What is the melanocortin pathway?

The melanocortin pathway is a signaling system of five G protein-coupled receptors (MC1R through MC5R) activated by peptides derived from the precursor protein pro-opiomelanocortin (POMC). Alpha-MSH, the primary melanocortin ligand, controls skin pigmentation through MC1R, appetite and sexual arousal through MC3R and MC4R, and adrenal cortisol production through MC2R. Van der Ploeg et al. (2002) demonstrated that MC4R specifically mediates the sexual arousal effects using knockout mouse models.

Why does melanotan cause arousal?

Melanotan II causes sexual arousal because it is a non-selective melanocortin receptor agonist that activates MC4R in the hypothalamus in addition to MC1R in the skin. MC4R activation in the paraventricular nucleus triggers oxytocinergic neurons that send signals down the spinal cord to autonomic nerves controlling erection. Wessells et al. (2000) documented erections in 17 of 20 men receiving Melanotan II without any sexual stimulation, confirming the central mechanism.

Is melanocortin the same as melanin?

Melanocortins are peptide hormones (alpha-MSH, beta-MSH, gamma-MSH, and ACTH) that signal through melanocortin receptors. Melanin is the pigment produced by melanocytes in response to melanocortin signaling through MC1R. Melanocortins are the signals; melanin is one of many downstream products. Melanocortins also regulate appetite, sexual function, inflammation, and adrenal function through other receptor subtypes.

What receptor controls melanocortin sexual effects?
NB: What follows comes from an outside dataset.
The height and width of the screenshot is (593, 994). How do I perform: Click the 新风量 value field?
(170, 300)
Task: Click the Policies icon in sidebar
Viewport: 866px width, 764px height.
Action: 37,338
MC4R (melanocortin 4 receptor) is the primary receptor mediating melanocortin sexual effects. Van der Ploeg et al. (2002) showed that MC4R-knockout mice had impaired sexual behavior while wild-type mice responded to MC4R agonists with increased erectile activity. The receptor is expressed in the hypothalamic paraventricular nucleus and medial preoptic area, brain regions that control sexual motivation and autonomic arousal pathways.
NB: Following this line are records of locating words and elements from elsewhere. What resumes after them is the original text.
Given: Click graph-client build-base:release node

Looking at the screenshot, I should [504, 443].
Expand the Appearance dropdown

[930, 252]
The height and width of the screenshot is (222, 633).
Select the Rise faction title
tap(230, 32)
How does bremelanotide work differently from Viagra?

Bremelanotide activates MC4R in the hypothalamus to initiate sexual desire and arousal from the brain, while Viagra (sildenafil) inhibits PDE5 to amplify nitric oxide signaling in penile blood vessels. Bremelanotide increases desire and arousal centrally; sildenafil improves erectile mechanics peripherally. In clinical trials, bremelanotide produced erections without sexual stimulation (Wessells et al., 2000), while sildenafil requires existing sexual arousal to function.
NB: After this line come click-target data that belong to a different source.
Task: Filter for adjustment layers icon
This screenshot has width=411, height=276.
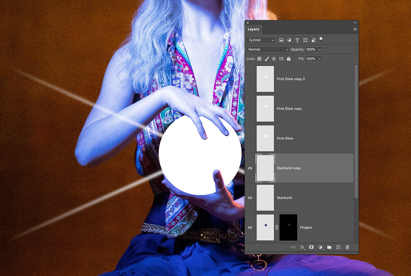Action: pos(289,40)
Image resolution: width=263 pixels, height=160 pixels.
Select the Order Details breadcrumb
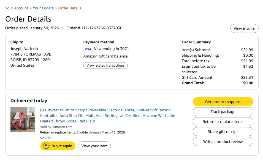click(70, 8)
Does skin color affect sexual arousal through melanocortins?

No. Although MC1R (pigmentation) and MC4R (sexual arousal) are activated by the same ligand (alpha-MSH), they operate independently in different tissues. MC1R variants that cause red hair and fair skin do not affect MC4R-mediated sexual function. The connection between pigmentation and arousal was revealed only by synthetic non-selective agonists like Melanotan II, not by endogenous signaling, which keeps these pathways compartmentalized.